Pour répondre à ces questions, l'OMS a organisé lundi une téléconférence entre experts. Celle-ci devait lui permettre de fixer une position à tenir face aux demandes de plus en plus nombreuses et pressantes d'utilisation du ZMapp. Néanmoins, des doses seraient d'ores et déjà en route vers l'Afrique de l'Ouest. Le problème est aussi que la société Mapp Biopharmaceutical ne dispose que de très petites quantités. Mais elle compterait essayer d'accélérer la production.

D'après CNN, le médecin Kent Brantly s'est vu administrer le sérum alors que son état s'était brusquement dégradé. Il commençait à montrer des difficultés à respirer quand il a demandé aux docteurs de lui injecter le traitement. "En l'espace d'une heure, l'état de Brantly s'est grandement amélioré. Il a commencé à mieux respirer, l'éruption sur son buste a disparu. L'un de ses médecins a décrit l'évènement comme 'miraculeux'", raconte CNN.

Le matin suivant, Brantly était à nouveau capable de prendre sa douche seule avant de partir prendre l'avion pour être rapatrié vers les États-Unis. Writebol elle, aurait montré une amélioration mais moins significative, ce qui aurait poussé les médecins à lui donner une seconde dose avant de la ramener sur le sol américain.

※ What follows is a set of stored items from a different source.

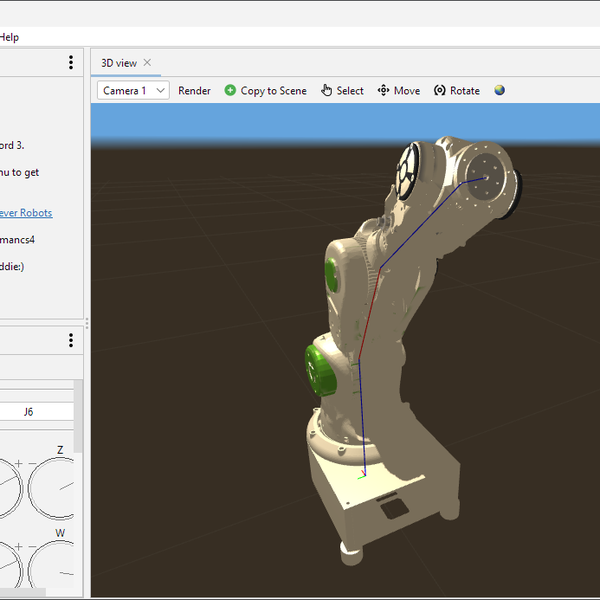This screenshot has width=600, height=600.
Task: Click the Render button
Action: 194,90
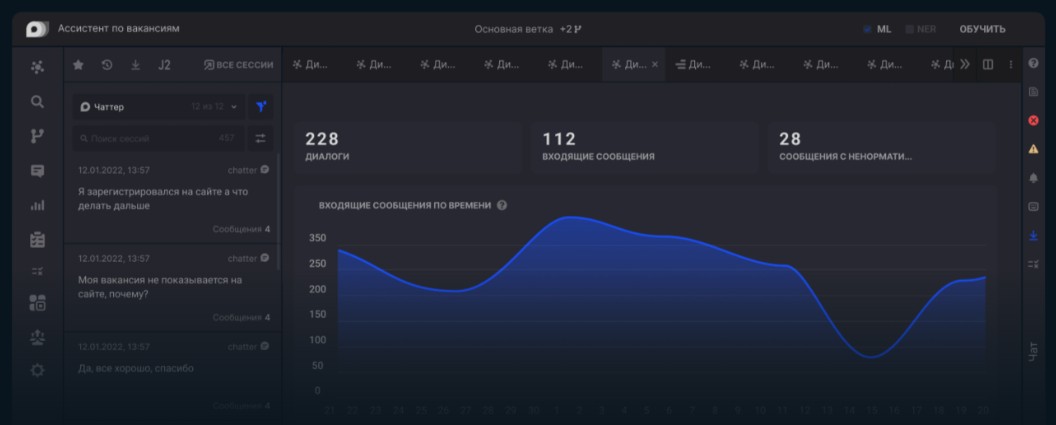Viewport: 1056px width, 425px height.
Task: Open favorites with the star icon
Action: pos(78,65)
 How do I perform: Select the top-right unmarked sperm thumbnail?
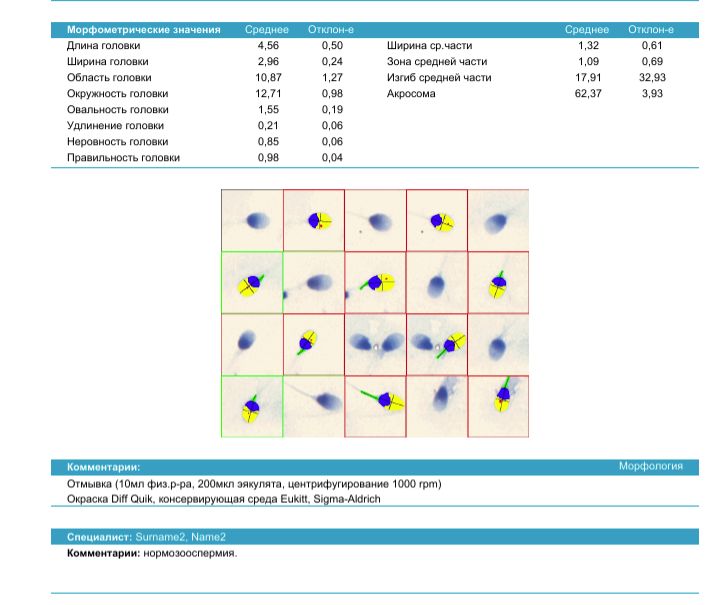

Une balance bénéfice/risque incertaine

Pour l'OMS, ces résultats sont encourageants mais ils ne doivent pas inciter à prendre un mauvais chemin. "Il est important de garder à l'esprit que de nombreux traitements et vaccins qui se trouvent en stades précoces de développement ont toute une série d'implications éthiques et scientifiques".

"En tant que médecin, essayer un traitement non testé sur des patients est un choix très difficile puisque notre priorité première est de ne pas faire de mal, et nous ne pouvons pas être surs qu'un traitement expérimental ne va pas faire plus de mal que de bien", a expliqué l'OMS. De son côté, Alpha Condé, le président de la Guinée, premier pays frappé par l'épidémie, a appelé à "faire d'Ebola une préoccupation mondiale jusqu'à la production d'un vaccin".